Your task
Copy everything from the beginning of the entries down to and including the line that contains "table-row: Кол-во предметов Карго: 4,442,641,000 is", with no changes.

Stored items
_ _ _ _

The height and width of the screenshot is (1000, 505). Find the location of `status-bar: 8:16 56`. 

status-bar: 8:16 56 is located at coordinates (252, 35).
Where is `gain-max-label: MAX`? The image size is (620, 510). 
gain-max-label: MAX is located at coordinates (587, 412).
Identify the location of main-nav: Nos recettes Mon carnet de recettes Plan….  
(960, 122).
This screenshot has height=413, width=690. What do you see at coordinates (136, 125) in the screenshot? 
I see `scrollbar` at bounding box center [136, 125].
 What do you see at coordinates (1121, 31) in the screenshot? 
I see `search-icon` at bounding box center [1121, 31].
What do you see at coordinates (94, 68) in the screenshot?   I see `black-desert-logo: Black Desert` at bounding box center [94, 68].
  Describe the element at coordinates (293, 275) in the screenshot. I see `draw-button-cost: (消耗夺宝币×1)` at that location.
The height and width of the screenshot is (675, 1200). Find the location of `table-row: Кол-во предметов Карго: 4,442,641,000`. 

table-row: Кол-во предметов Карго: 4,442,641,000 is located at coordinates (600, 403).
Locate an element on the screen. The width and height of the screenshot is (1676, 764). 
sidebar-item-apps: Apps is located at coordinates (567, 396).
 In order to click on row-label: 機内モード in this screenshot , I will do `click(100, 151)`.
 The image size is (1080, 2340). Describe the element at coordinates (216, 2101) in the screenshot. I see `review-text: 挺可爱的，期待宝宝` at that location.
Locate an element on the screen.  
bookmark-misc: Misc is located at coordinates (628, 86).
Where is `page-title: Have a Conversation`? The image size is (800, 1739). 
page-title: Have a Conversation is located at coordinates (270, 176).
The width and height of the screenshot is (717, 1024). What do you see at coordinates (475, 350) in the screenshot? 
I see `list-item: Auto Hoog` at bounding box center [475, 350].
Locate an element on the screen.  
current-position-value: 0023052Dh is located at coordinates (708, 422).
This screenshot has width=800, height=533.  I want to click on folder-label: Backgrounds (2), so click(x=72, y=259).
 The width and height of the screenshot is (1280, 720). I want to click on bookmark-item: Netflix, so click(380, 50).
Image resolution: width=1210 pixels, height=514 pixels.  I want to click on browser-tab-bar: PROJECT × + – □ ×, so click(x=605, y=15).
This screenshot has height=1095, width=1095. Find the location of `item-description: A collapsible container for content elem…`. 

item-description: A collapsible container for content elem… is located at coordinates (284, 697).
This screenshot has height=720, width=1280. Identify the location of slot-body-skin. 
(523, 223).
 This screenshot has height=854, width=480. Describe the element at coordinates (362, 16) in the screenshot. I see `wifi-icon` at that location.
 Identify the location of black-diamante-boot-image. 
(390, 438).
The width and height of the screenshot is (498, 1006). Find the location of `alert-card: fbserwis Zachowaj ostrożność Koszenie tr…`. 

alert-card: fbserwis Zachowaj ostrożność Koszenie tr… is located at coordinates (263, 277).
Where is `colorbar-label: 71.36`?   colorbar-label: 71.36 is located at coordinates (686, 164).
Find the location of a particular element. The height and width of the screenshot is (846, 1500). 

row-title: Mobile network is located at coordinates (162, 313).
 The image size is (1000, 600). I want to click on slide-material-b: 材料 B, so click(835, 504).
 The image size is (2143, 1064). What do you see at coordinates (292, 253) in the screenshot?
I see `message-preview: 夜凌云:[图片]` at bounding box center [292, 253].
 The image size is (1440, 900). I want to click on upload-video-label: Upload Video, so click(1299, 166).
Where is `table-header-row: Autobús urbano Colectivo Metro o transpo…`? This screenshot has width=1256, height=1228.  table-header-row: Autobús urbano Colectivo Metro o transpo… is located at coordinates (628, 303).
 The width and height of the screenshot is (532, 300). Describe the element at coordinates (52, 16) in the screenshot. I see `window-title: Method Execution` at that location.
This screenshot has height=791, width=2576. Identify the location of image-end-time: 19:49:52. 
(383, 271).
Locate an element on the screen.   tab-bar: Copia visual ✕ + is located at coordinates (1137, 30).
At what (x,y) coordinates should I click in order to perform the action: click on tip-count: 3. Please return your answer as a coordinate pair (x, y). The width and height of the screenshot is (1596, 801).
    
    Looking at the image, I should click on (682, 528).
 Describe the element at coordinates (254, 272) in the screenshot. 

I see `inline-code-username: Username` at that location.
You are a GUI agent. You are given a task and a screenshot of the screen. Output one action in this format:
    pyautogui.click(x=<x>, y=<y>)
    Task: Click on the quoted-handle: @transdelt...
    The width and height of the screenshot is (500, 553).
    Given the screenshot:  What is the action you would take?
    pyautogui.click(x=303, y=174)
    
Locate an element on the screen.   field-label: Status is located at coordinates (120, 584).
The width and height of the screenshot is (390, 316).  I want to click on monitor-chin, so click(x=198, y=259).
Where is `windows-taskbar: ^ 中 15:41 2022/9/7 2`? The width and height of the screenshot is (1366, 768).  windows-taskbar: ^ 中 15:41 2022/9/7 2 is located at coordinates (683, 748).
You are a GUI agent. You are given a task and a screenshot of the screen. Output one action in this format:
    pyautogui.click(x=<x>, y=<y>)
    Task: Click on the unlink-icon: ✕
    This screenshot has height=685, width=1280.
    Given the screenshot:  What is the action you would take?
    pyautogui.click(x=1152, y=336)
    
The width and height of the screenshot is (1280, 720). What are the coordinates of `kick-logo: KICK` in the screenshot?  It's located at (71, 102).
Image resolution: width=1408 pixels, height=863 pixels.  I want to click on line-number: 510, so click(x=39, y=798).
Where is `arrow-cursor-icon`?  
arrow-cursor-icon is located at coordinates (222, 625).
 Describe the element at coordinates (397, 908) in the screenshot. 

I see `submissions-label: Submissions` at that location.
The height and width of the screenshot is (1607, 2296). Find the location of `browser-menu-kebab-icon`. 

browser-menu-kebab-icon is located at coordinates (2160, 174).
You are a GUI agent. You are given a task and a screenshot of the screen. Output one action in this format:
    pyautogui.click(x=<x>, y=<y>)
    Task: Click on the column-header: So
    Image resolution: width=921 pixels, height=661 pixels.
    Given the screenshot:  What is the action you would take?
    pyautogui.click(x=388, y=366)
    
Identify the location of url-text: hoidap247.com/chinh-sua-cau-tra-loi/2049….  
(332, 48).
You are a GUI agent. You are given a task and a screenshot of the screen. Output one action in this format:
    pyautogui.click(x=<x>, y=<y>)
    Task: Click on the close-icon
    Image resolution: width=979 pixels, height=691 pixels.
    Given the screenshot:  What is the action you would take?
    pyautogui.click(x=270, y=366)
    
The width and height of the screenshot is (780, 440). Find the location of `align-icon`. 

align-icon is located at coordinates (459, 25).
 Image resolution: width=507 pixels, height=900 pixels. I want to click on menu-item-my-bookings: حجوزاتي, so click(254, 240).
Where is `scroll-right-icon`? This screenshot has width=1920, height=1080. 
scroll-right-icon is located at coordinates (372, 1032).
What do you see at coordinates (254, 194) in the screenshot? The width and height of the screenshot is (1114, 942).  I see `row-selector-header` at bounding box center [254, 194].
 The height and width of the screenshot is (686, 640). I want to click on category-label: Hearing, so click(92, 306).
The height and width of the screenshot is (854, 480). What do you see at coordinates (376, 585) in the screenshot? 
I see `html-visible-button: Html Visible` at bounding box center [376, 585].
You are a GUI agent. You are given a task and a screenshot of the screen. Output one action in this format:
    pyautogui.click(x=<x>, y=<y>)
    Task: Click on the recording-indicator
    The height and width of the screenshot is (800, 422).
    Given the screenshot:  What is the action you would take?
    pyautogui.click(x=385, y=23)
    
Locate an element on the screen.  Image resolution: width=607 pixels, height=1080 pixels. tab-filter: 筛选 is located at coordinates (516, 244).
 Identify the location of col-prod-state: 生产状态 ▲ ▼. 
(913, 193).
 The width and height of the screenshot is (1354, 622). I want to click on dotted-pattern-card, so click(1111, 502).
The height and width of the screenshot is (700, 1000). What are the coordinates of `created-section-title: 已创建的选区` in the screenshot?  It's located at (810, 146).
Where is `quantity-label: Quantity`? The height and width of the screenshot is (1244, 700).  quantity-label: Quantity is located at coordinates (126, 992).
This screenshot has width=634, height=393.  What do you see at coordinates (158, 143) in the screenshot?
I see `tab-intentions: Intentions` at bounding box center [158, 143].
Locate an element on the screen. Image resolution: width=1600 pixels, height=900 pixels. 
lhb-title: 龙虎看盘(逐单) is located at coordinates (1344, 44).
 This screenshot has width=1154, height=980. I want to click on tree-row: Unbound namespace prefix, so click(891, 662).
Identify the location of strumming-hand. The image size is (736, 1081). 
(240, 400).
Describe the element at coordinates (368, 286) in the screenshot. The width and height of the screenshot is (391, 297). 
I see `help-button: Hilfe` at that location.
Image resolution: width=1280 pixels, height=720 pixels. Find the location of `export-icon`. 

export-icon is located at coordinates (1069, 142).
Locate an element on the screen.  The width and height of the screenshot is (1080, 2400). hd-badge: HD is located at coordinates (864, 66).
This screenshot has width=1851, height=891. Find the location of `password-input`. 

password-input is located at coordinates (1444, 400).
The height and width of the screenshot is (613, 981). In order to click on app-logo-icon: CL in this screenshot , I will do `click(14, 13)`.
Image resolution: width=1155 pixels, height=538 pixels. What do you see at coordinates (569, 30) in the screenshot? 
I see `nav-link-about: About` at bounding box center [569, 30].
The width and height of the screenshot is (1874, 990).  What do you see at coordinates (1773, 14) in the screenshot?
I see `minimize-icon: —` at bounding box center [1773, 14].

_ _ _ _

Problem solution
The height and width of the screenshot is (1000, 505). Find the location of `status-bar: 8:16 56`. 

status-bar: 8:16 56 is located at coordinates (252, 35).
Where is `gain-max-label: MAX`? The image size is (620, 510). 
gain-max-label: MAX is located at coordinates (587, 412).
Identify the location of main-nav: Nos recettes Mon carnet de recettes Plan….  
(960, 122).
This screenshot has height=413, width=690. What do you see at coordinates (136, 125) in the screenshot? 
I see `scrollbar` at bounding box center [136, 125].
 What do you see at coordinates (1121, 31) in the screenshot? 
I see `search-icon` at bounding box center [1121, 31].
What do you see at coordinates (94, 68) in the screenshot?   I see `black-desert-logo: Black Desert` at bounding box center [94, 68].
  Describe the element at coordinates (293, 275) in the screenshot. I see `draw-button-cost: (消耗夺宝币×1)` at that location.
The height and width of the screenshot is (675, 1200). Find the location of `table-row: Кол-во предметов Карго: 4,442,641,000`. 

table-row: Кол-во предметов Карго: 4,442,641,000 is located at coordinates (600, 403).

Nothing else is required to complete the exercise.